The Traffic Police in the province have called upon motorists to comply with the rules and regulations of the road in order to save lives.
Many roads leading to the Gauteng province has been heavily congested since January 2 (yesterday).
Gauteng Traffic Police spokesperson, Sello Maremane said the province has recorded many road crashes leading to fatalities since the beginning of the festive season period.
It was gathered that as of January 2, 2023, over 100 road fatalities have been recorded in Gauteng.
The Gauteng Traffic Police shared road safety tips to ensure that motorists arrive alive and safe:
“Motorists have been advised to switch on their head lamps in order to enhance visibility on the road. Pedestrians should cross the road only when it is safe or allowed by a road traffic sign to do so.
“Passengers using public transport should not carry large luggage with them which may obscure the driver’s vision. Public Transport Operators must refrain from continuously driving on yellow lanes on Freeways as this is illegal and also endangers other road users.
“Over speeding and unsafe overtaking must be avoided at all times. Fatigue is one of the contributory factors of road collisions.
When driving take regular breaks, stop for at least 15 minutes every two hours or after 200km. Don’t try to fight against the signs of fatigue.”
The Gauteng Traffic Police also urged road users to ensure compliance with road safety rules and regulations to save lives.
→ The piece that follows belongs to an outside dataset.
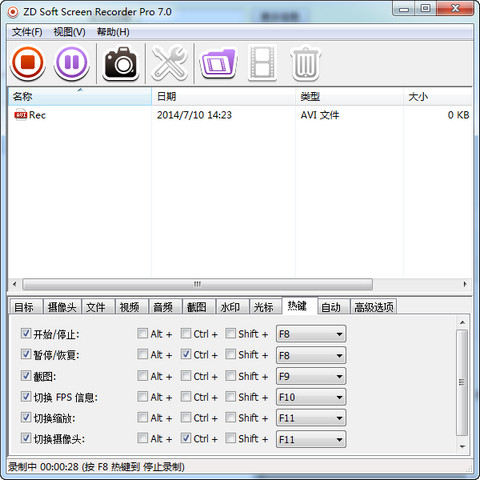Take a screenshot with the camera icon
Viewport: 480px width, 480px height.
tap(121, 63)
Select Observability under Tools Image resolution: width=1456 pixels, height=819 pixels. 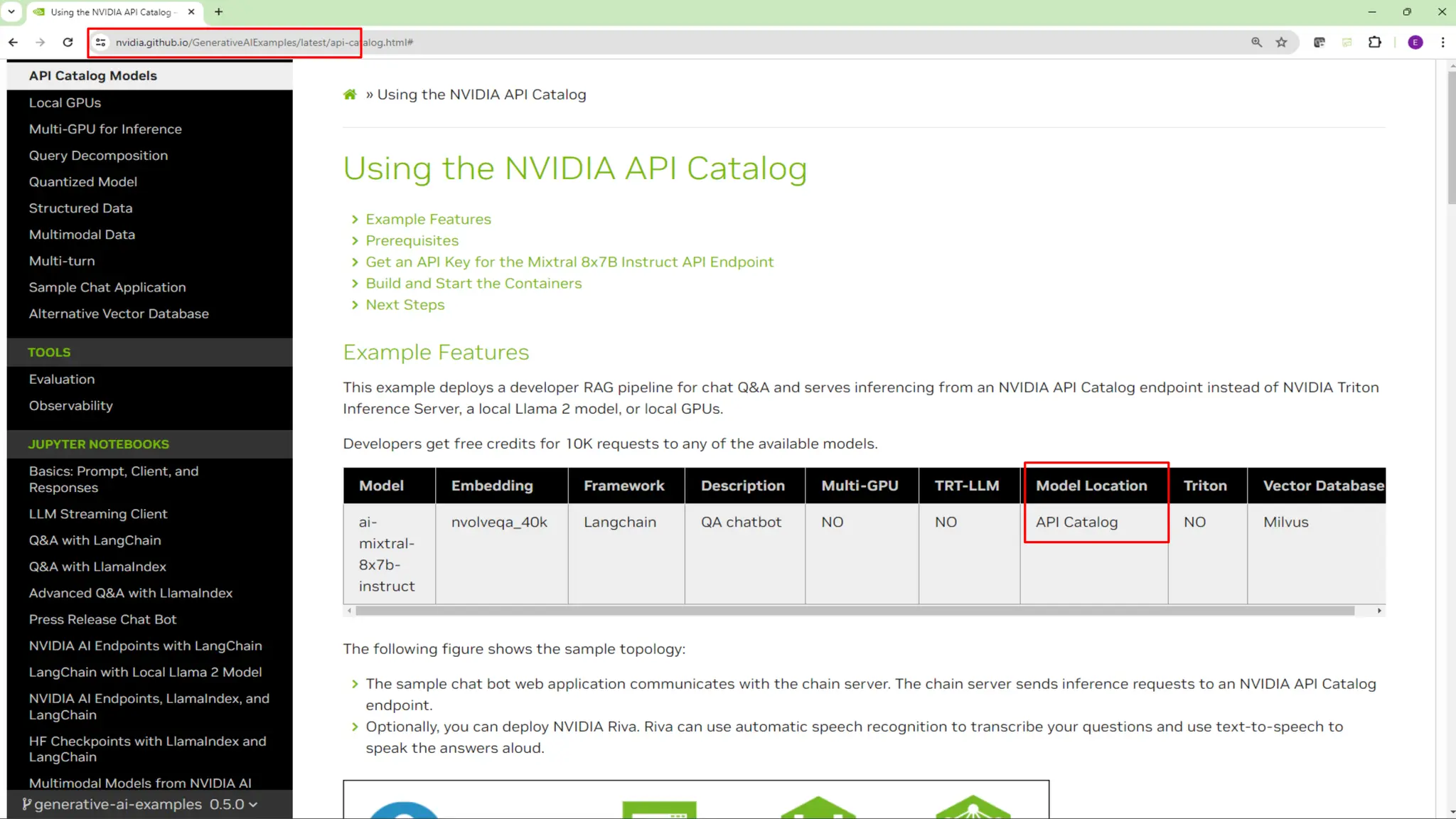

“The Gauteng Traffic Police urge road users to comply with road safety rules and regulations to avoid unnecessary crashes resulting in fatalities. Road crashes and fatalities contribute to the alarming rate of disabilities and deaths in the province. This is largely attributed to the attitude and behaviour of road users such as unsafe overtaking, unsafe lane changing, over speeding, pedestrian jaywalking and lack of concentration by drivers. Substance abuse and vehicle fitness have also compounded the situation on our roads,” Maremane stated.